● **Tugas yang Diminta 1**
Salin ulang seluruh teks tentang rumah gadang di bawah ini persis sama, kata demi kata.

● **Kutipan untuk Dibaca**
Rumah gadang dimuliakan dan disucikan oleh orang Minangkabau. Setiap orang yang naik ke rumah gadang akan mencuci kakinya lebih dahulu. Di bawah tangga disediakan tempat air yang disebut “cibuak mariau”. Tempat berpijak ketika mencuci kaki disediakan batu ceper yang disebut “btu telapakan”, untuk mengambil air disediakan timba yang disebut “tarian bapanto”. Jadi sebelum naik ke rumah gadang seseorang selalu mencuci kakinya.
Seseorang yang bertamu ke rumah gadang, dari halaman telah memberi aba-aba. Perempuan yang datang bertamu akan berseru dari halaman, apakah ada orang di rumah. Ia tidak langsung saja menaiki tangga dan membuka pintu. Jika laki-laki yang bertamu, biasanya aba-aba yang diberikan adalah mendehem atau batuk-batuk kecil. Aba-aba yang diberikan itu merupakan kearifan tersendiri bagi masyarakat Minangkabau yang sekaligus menunjukkan kehalusan rasa yang dimilikinya.

● **Data yang Diberikan**

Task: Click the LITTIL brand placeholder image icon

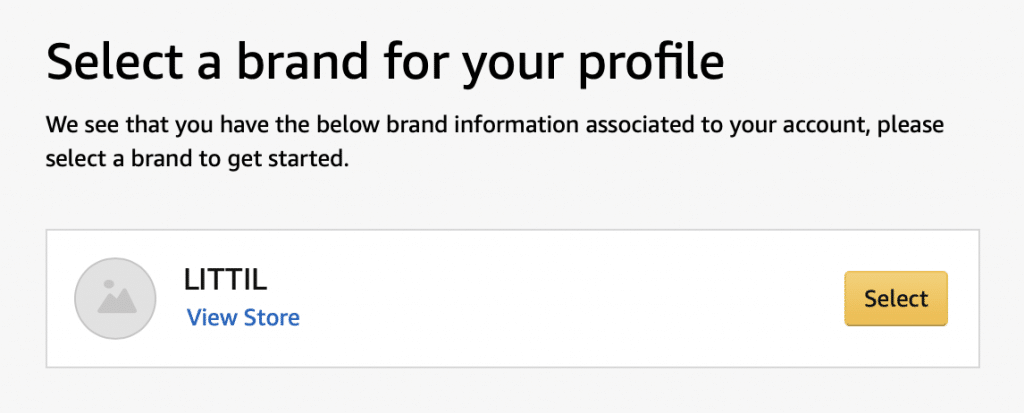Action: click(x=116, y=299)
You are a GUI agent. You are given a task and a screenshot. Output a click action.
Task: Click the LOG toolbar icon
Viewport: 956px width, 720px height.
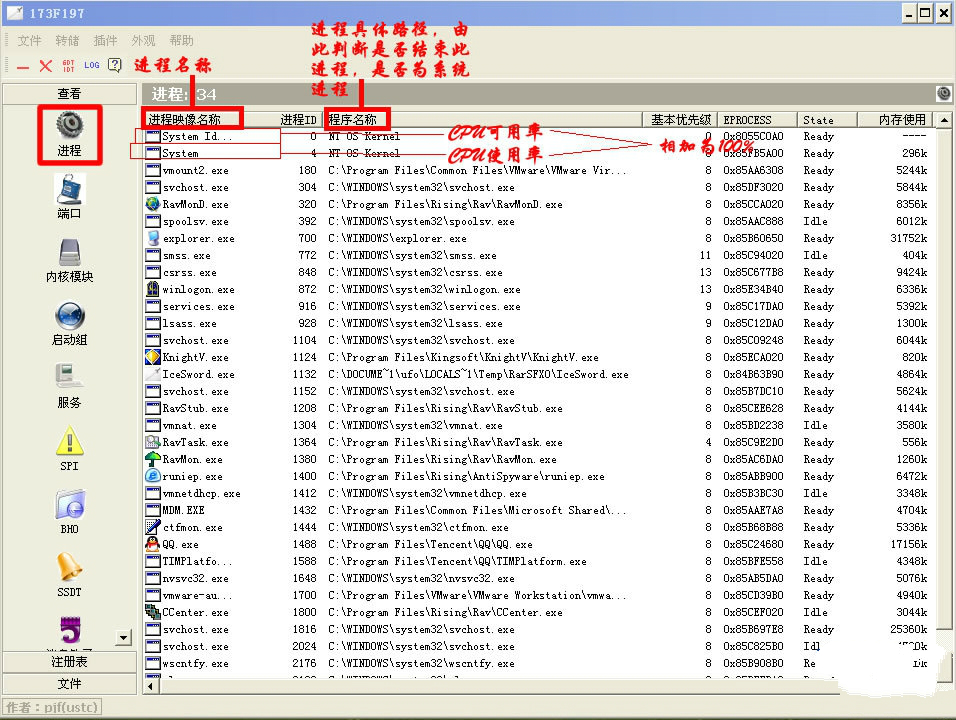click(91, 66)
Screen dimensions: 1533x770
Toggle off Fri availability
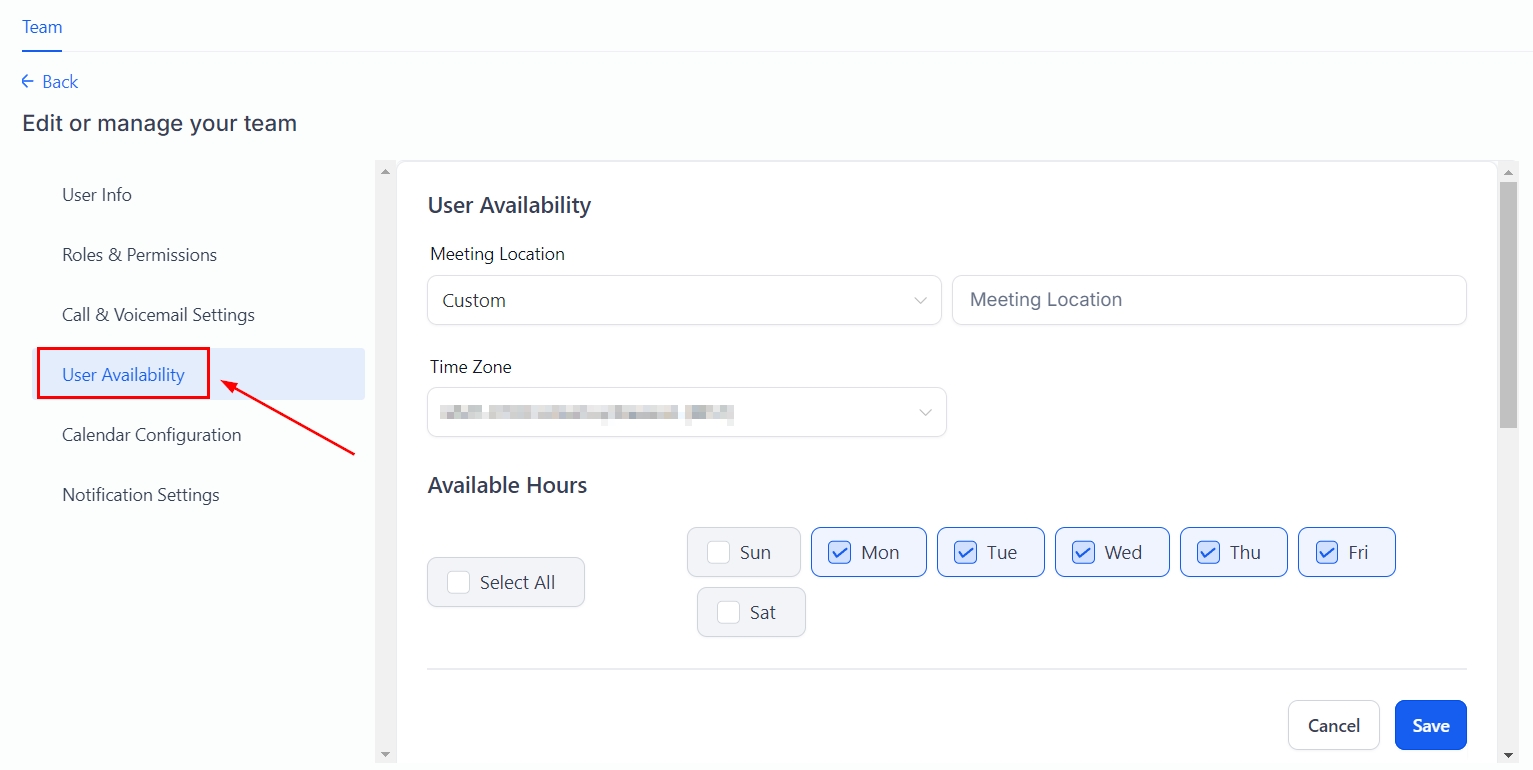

● **Tugas yang Diminta 2**
Tolong tuliskan kembali baris data di atas secara persis, mulai dari baris yang memuat "Screen dimensions: 1533x770" sampai baris data yang terakhir. Jangan sertakan gambar dalam jawaban.

● **Hasil Tugas 1**
Rumah gadang dimuliakan dan disucikan oleh orang Minangkabau. Setiap orang yang naik ke rumah gadang akan mencuci kakinya lebih dahulu. Di bawah tangga disediakan tempat air yang disebut “cibuak mariau”. Tempat berpijak ketika mencuci kaki disediakan batu ceper yang disebut “btu telapakan”, untuk mengambil air disediakan timba yang disebut “tarian bapanto”. Jadi sebelum naik ke rumah gadang seseorang selalu mencuci kakinya.
Seseorang yang bertamu ke rumah gadang, dari halaman telah memberi aba-aba. Perempuan yang datang bertamu akan berseru dari halaman, apakah ada orang di rumah. Ia tidak langsung saja menaiki tangga dan membuka pintu. Jika laki-laki yang bertamu, biasanya aba-aba yang diberikan adalah mendehem atau batuk-batuk kecil. Aba-aba yang diberikan itu merupakan kearifan tersendiri bagi masyarakat Minangkabau yang sekaligus menunjukkan kehalusan rasa yang dimilikinya.

● **Hasil Tugas 2**
Screen dimensions: 1533x770
Toggle off Fri availability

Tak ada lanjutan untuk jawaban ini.